Masuk Daftar
My Getplus

Kalau Ditindas Ya Melawan

Murid memang tak melulu mesti seiring sejalan dengan guru. Sudah sejak lama orang-orang mengatakan, guru kencing berdiri, murid kencing berlari.

Oleh: Wenri Wanhar | 20 Feb 2017
Maia Estianty nyekar ke makam eyangnya, HOS Tjokroaminoto, sebelum syuting Guru Bangsa. (Dok. Pribadi).

Di jagat hiburan tanah air, Maia Estianty, 38 tahun, dikenal sebagai musisi. Dia pentolan Ratu. Melalui tangan dinginnya, band duo ini melejitkan nama Pingkan Mambo dan Mulan. Setelah Ratu bubar, Maia membentuk Duo Maia bersama Mey Chan.
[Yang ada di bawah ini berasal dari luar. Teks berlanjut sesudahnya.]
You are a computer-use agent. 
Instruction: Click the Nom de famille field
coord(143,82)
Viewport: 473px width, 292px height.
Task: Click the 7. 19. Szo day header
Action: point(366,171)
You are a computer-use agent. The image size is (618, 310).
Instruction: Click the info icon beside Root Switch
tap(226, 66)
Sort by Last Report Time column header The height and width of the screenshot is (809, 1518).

Kini, mantan istri Ahmad Dhani itu mulai merambah dunia perfilman. Dia dapat peran sebagai mertua Hadji Oemar Said (HOS) Tjokroaminoto dalam film Guru Bangsa: Tjokroaminoto besutan Garin Nugroho dan Dewi Umaya.

Saat berbincang dengan Historia di sela-sela syuting film di bilangan Senayan September 2014, Maia menyebut sosok Tjokroaminoto sebagai idolanya.

Advertising
Advertising

Baca juga: Kakek Buyut Sang Guru Bangsa Tjokroaminoto

HOS Tjokroaminoto lahir di Ponorogo, Jawa Timur, 16 Agustus 1882. Pemimpin Sarekat Islam (SI) ini adalah guru Sukarno, Musso, Alimin, dan Kartosoewirjo yang masing-masing memilih jalan berbeda dalam memperjuangkan kemerdekaan Indonesia.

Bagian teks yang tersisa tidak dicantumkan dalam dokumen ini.